Le commissaire à l'emploi et aux affaires sociales, Vladimír Špidla, a fait part de sa déception après que la suppression des dispositions soutenant le transfert des pensions. Il a toutefois salué ce rapport qui "s'engage clairement à fixer des normes minimales ouvrant l'accès aux droits à une retraite complémentaire et à un traitement juste des droits 'dormants'". Le commissaire a précisé : "La Commission avait présenté une proposition bien plus ambitieuse qui aurait permis aux travailleurs de bénéficier d'une véritable portabilité des droits à pension complémentaire. Pourtant je crois que le rapport du Parlement est un véritable pas dans la bonne direction".
La rapporteuse parlementaire, Oomen-Ruijten, a commenté à l'issue du vote : "Nombreux sont ceux aujourd'hui qui ne souhaitent pas se contenter du minimum retraite versé par l'Etat, mais cotisent également à un régime de complémentaire ou à un régime d'entreprise. De nos jours, un travailleur sur 10 jouit d'une retraite complémentaire. Les employés changent de travail bien plus fréquemment que par le passé mais personne ne postulera pour un emploi dans un autre Etat membre dès lors que cela compromet ses droits à pension. Il est crucial de procéder à des aménagements avantageux pour des régimes volontaires de retraite complémentaire pour stimuler la mobilité transfrontalière des travailleurs".
La députée européenne Jean Lambert (Verts) s'est montrée mécontente de l'issue du vote : "Le Parlement européen a vidé de sa substance cette directive concernant le transfert des droits à pension complémentaire en adoptant un texte qui ne va même pas sauver les meubles. La nouvelle directive visait à lever les obstacles entravant la mobilité des travailleurs de l'UE en prévoyant la portabilité de leurs droits à pension complémentaire, mais le PE et le Conseil en ont extirpé la substance en ne garantissant plus le transfert de ces droits lors d'un changement d'emploi".

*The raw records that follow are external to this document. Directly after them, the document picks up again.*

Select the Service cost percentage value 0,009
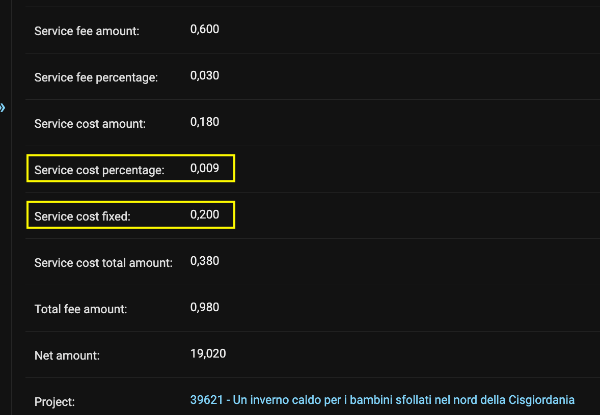This screenshot has width=600, height=415. point(204,169)
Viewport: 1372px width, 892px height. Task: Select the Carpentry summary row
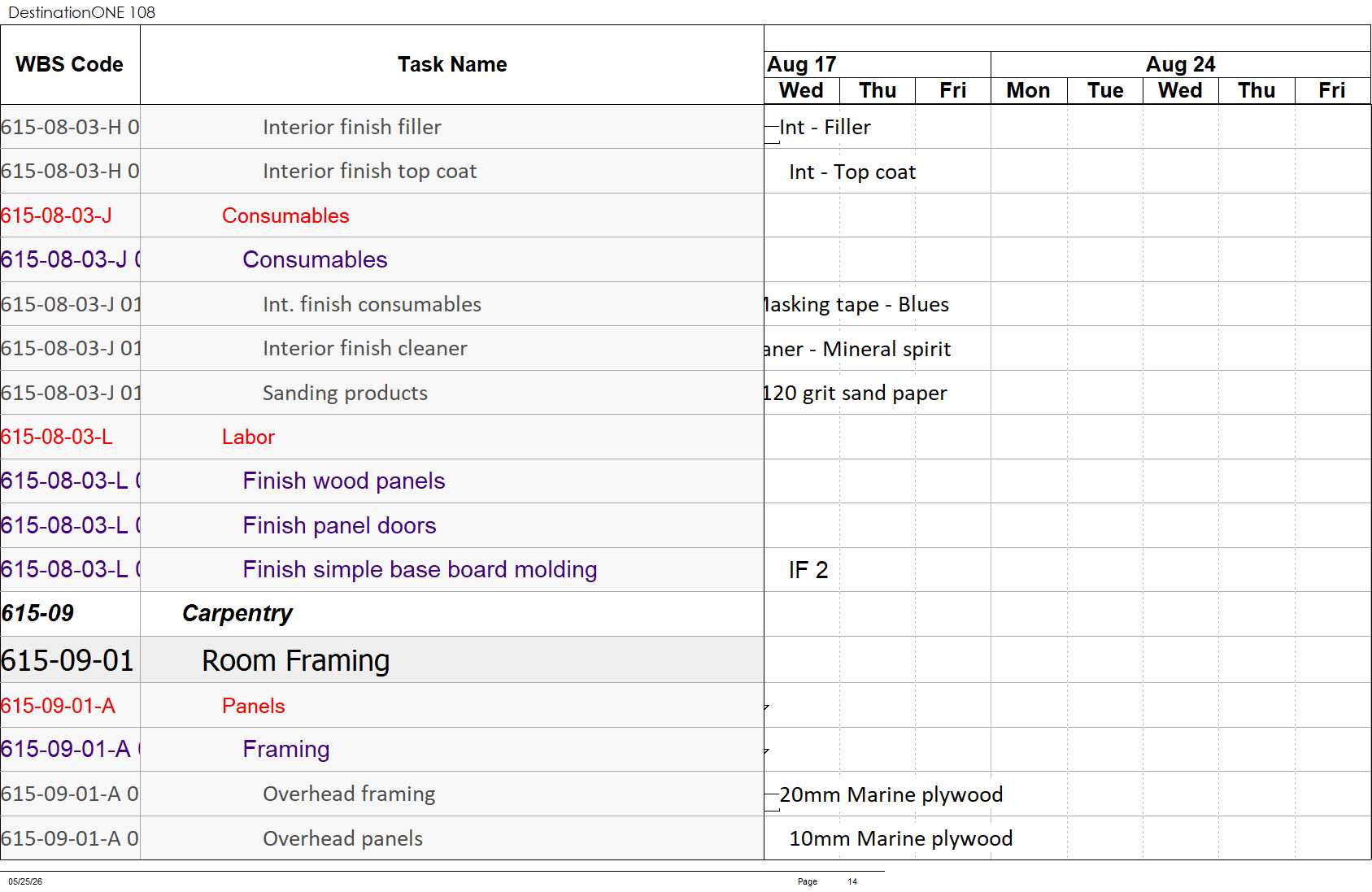[x=382, y=614]
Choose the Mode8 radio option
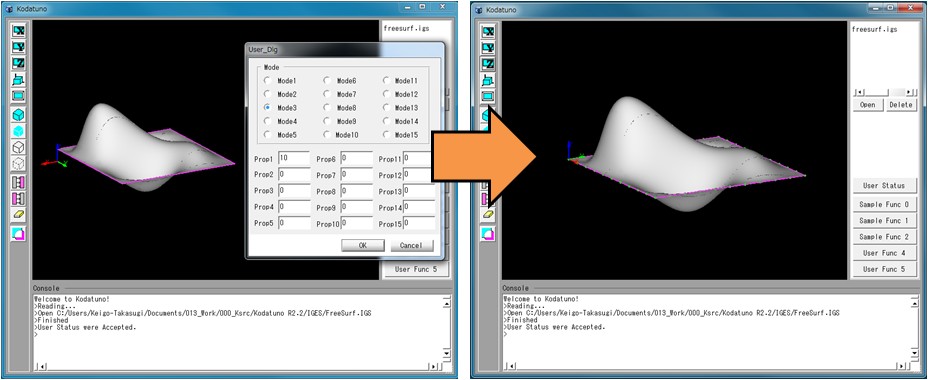This screenshot has height=380, width=928. click(x=327, y=108)
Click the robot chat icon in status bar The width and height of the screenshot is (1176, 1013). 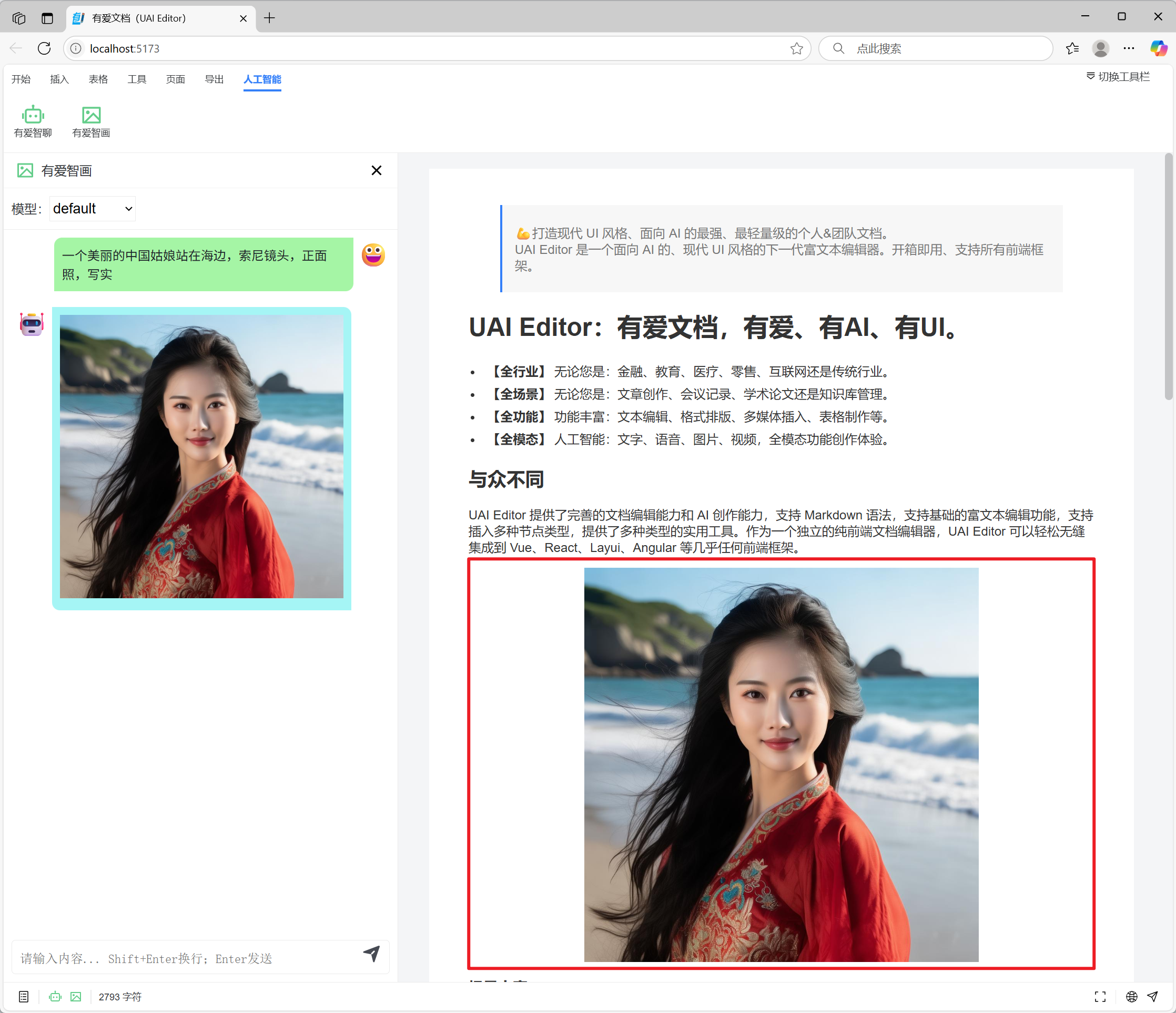click(55, 997)
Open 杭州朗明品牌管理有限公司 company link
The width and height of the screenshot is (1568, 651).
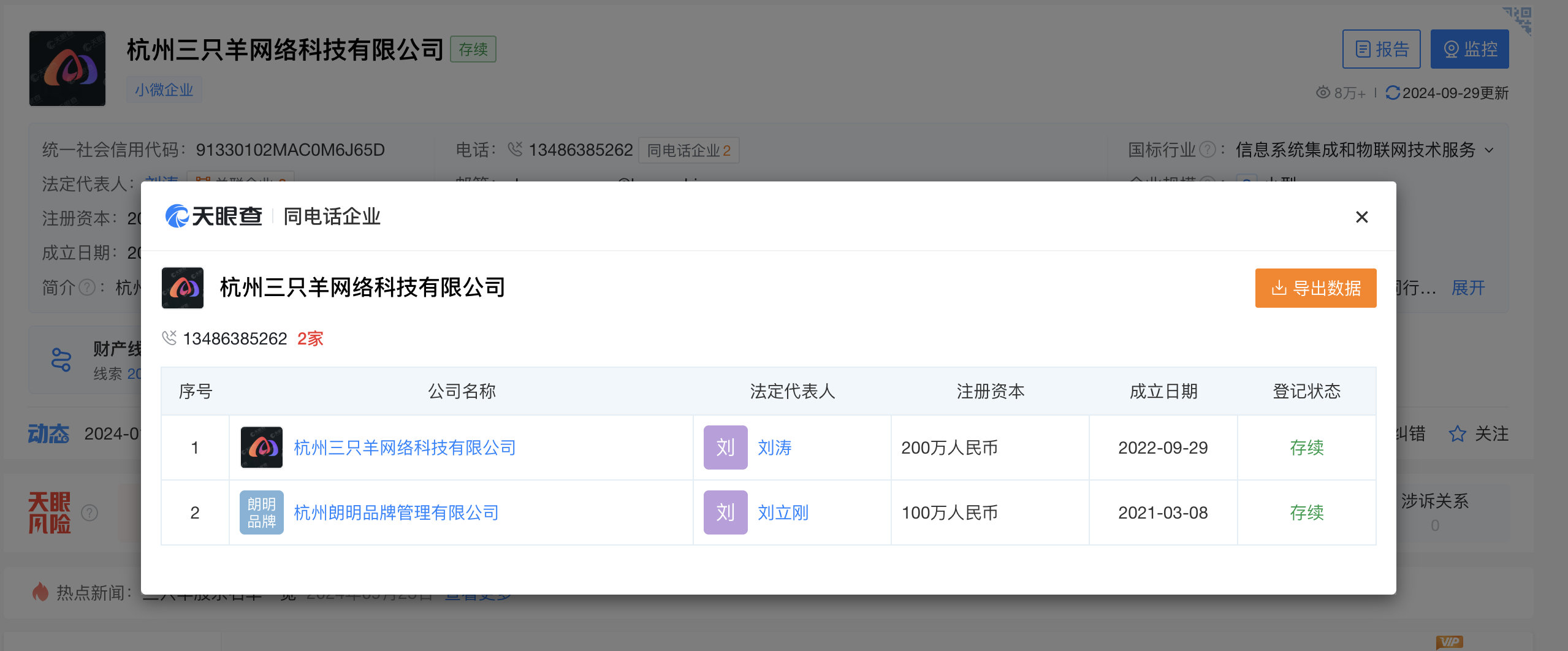(396, 512)
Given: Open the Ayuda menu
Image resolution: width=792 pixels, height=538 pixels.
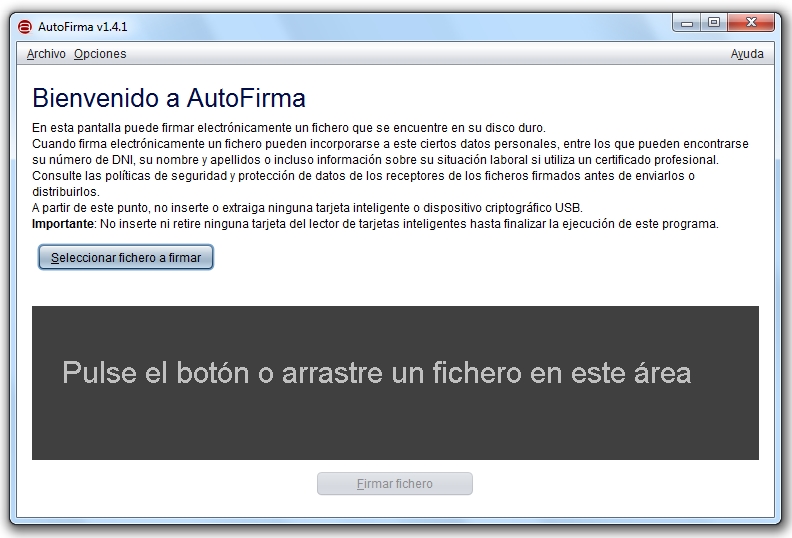Looking at the screenshot, I should click(747, 54).
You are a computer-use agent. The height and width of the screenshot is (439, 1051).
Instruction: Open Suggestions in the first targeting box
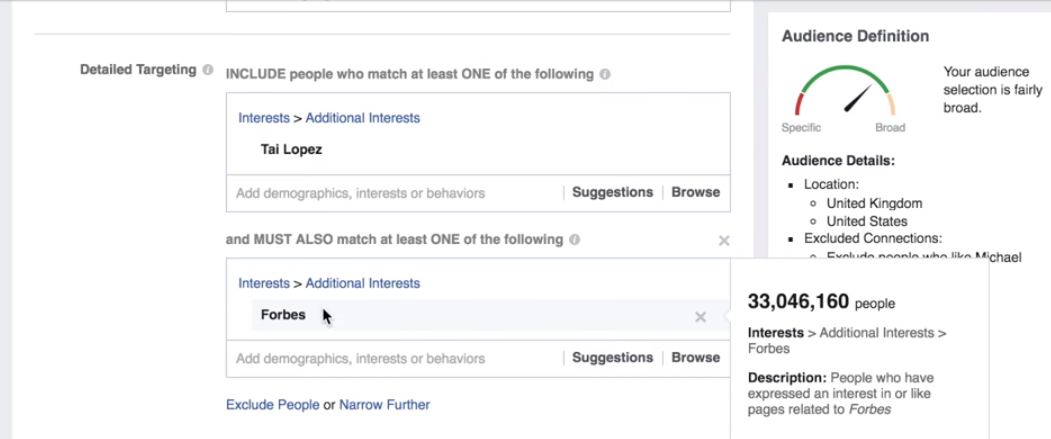pyautogui.click(x=612, y=192)
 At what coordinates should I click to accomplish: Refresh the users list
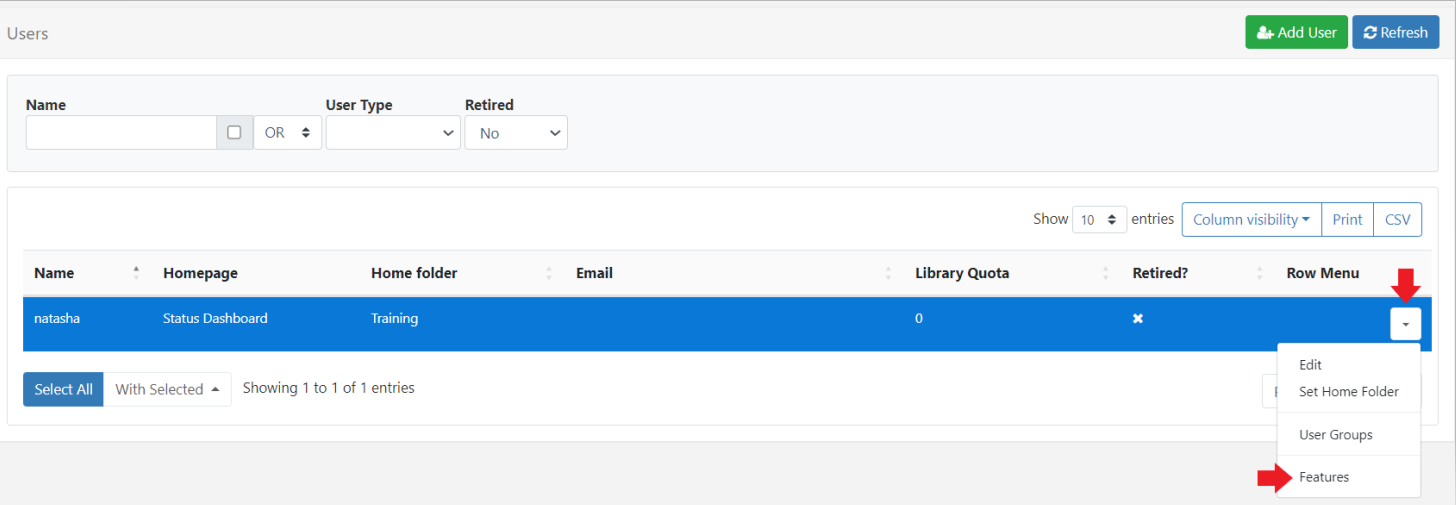pos(1395,32)
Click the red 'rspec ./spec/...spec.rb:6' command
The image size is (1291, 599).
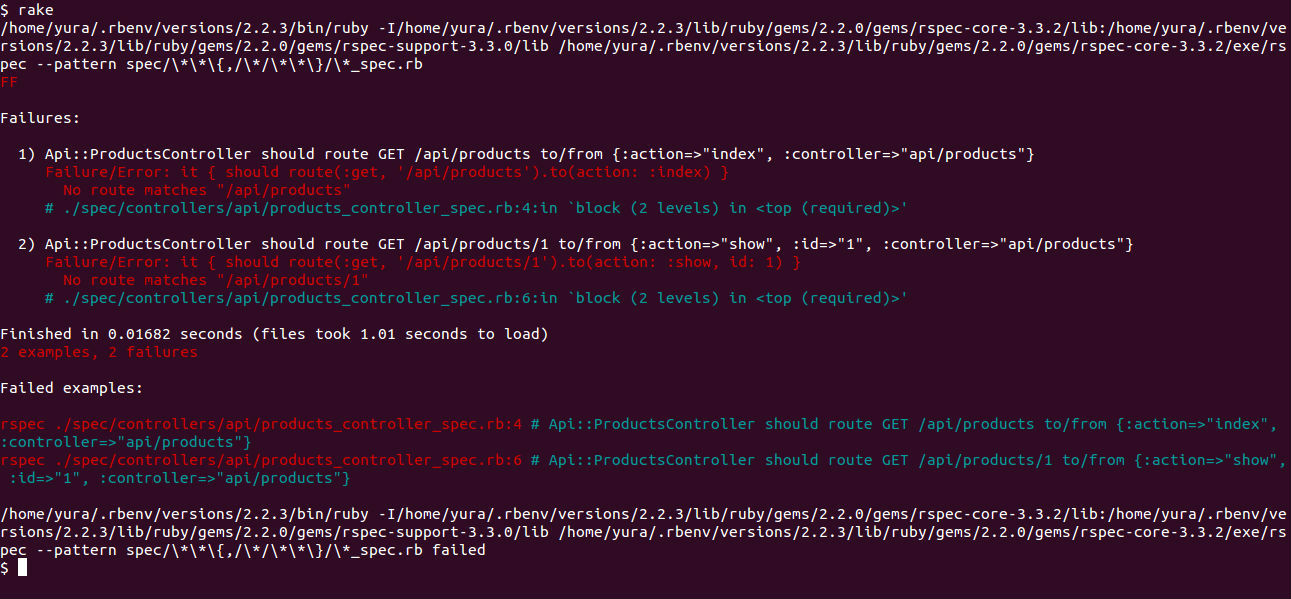[261, 460]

L'Association des PME (UEAPME) a réagi de manière négative à l'annonce des résultats du vote : "La plénière du Parlement a reconfirmé la suppression de clauses non réalistes sur la portabilité, mais a rejeté en même temps plusieurs amendements sensés qui auraient clarifié la portée de la directive et donné plus d'information sur les conditions d'acquisition. Le texte final ne mentionne pas si la directive s'appliqera rétroactivement pour les droits acquis avant sa transposition, ce qui engendrera des coûts supplémentaires pour les petits employeurs. De plus, le texte introduit la notion porteuse de problèmes sur les conditions de fusion de l'âge minimum et de la période d'acquisition des droits".
Le secrétaire général de l'UEAPME, Hans-Werner Müller, a ajouté : "Le vote d'aujourd'hui manque l'occasion d'encourager véritablement la mobilité des travailleurs au sein de l'UE. Les clauses irréalistes et inexploitables qu'il implique dissuaderont les petites entreprises de proposer des régimes de pension complémentaire à leurs employés et les PME rencontreront alors encore plus de difficultés pour attirer la main d'oeuvre qualifiée dont elles ont besoin".
BusinessEurope a également critiqué les résultats de la plénière, estimant que le vote parlementaire ne corrige pas la plupart des défauts de la proposition initiale de la Commission : augmentation des coûts d'opération des régimes de retraite complémentaire, interférence avec les responsabilités des Etats membres dans ce domaine. Le principal problème de la double imposition n'est pas non plus évoqué". Le secrétaire général, Philippe de Buck, a ajouté : "A ce stade, le projet de loi ne garantit pas un juste équilibre entre les coûts pour les fournisseurs de fonds de retraite et les avantages en termes de mobilité. Il est temps désormais pour tous les décideurs européens de s'assurer que cette directive européenne ne porte pas préjudice au développement des pensions complémentaires en Europe".